» **Tarefa 1**
Localize e copie todas as linhas dos registros que contêm a palavra "height".

Há menos de um ano, quando o impeachment de Dilma Rousseffera uma possibilidade descartada no horizonte do Brasil, discutia-se uma reforma ministerial no Planalto em que o Ministério da Cultura foi um dos primeiros a entrar a fila da guilhotina. Diante dos protestos do setor e sobretudo do furacão político que se seguiu, a ameaça passou. Hoje, com o afastamento da presidenta e a ascensão de Michel Temer à presidência, os cortes dos ministérios voltaram à baila e a Cultura sentiu o golpe da faca no primeiro dia de seu Governo interino. A pasta será fundida com a de Educação, onde será abrigada com o status de secretaria. Ficará a cargo do deputado, agora ministro, Mendonça Filho (DEM-PE), herdeiro da agroindústria, que tem em seu currículo uma atuação mais ligada a iniciativas empresariais, sem expertise em Cultura.

» **Registros fornecidos**
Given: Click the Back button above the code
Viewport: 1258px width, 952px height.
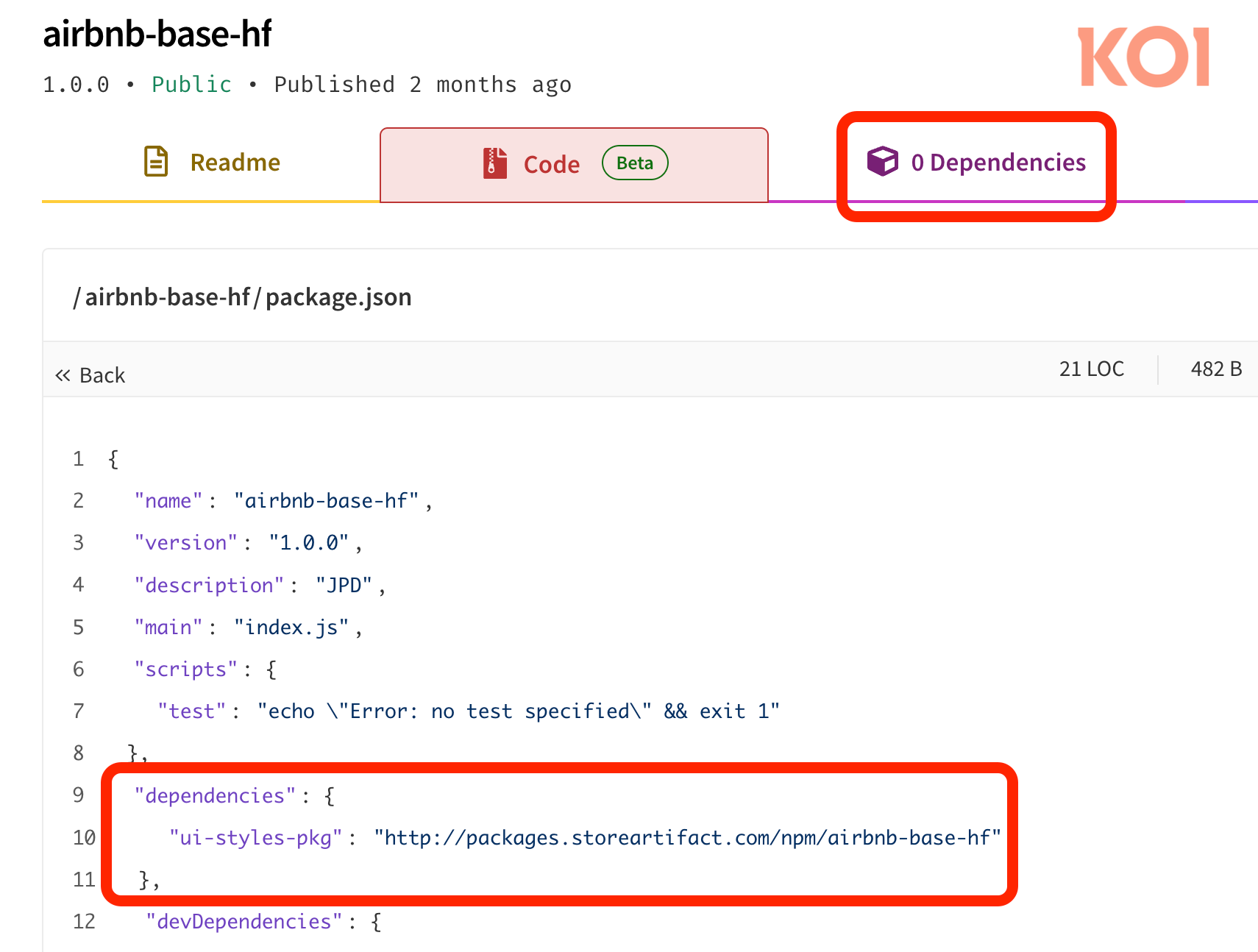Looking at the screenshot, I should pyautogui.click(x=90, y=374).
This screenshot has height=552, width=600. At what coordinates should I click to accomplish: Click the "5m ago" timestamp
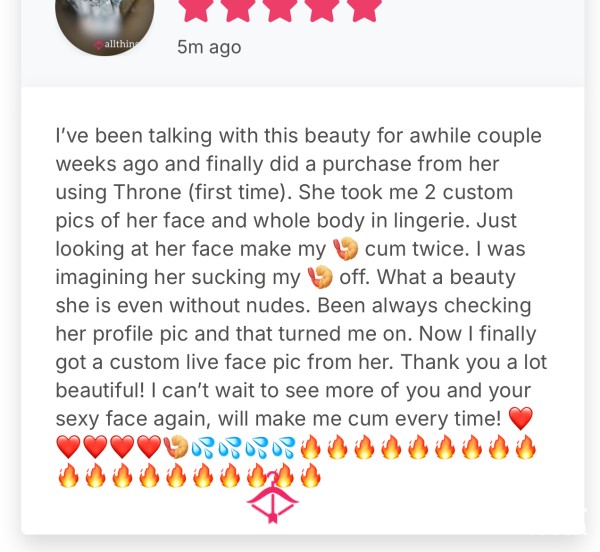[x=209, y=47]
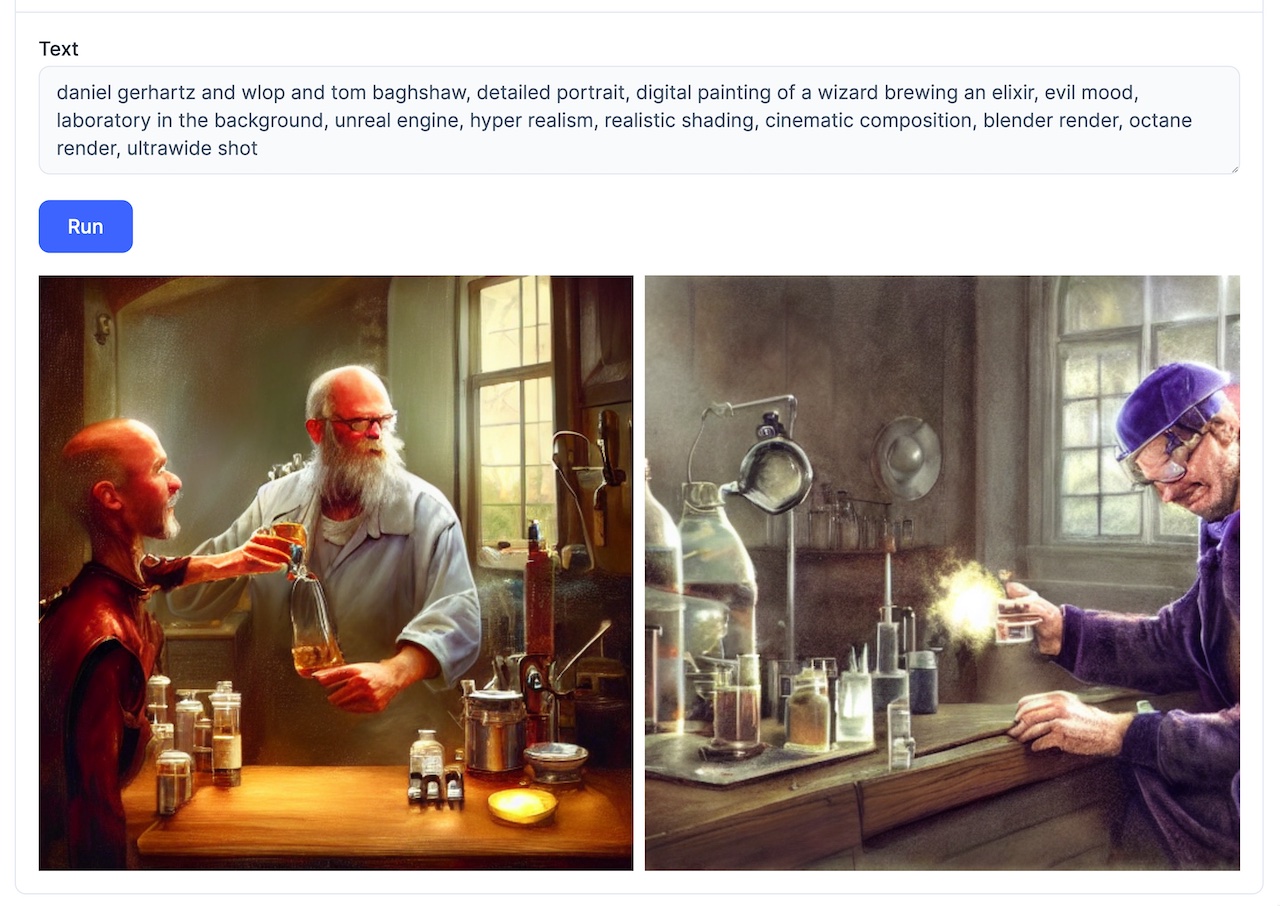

» **Tarefa 2**
Segundo o texto sobre o Ministério da Cultura, com qual pasta esse ministério será fundido?

» **Resposta completa 1**
Viewport: 1258px width, 952px height.
This screenshot has height=552, width=600. At what coordinates should I click to accomplish: Click the "5m ago" timestamp

» **Resposta completa 2**
Com a pasta de Educação, na qual ficará abrigado com status de secretaria.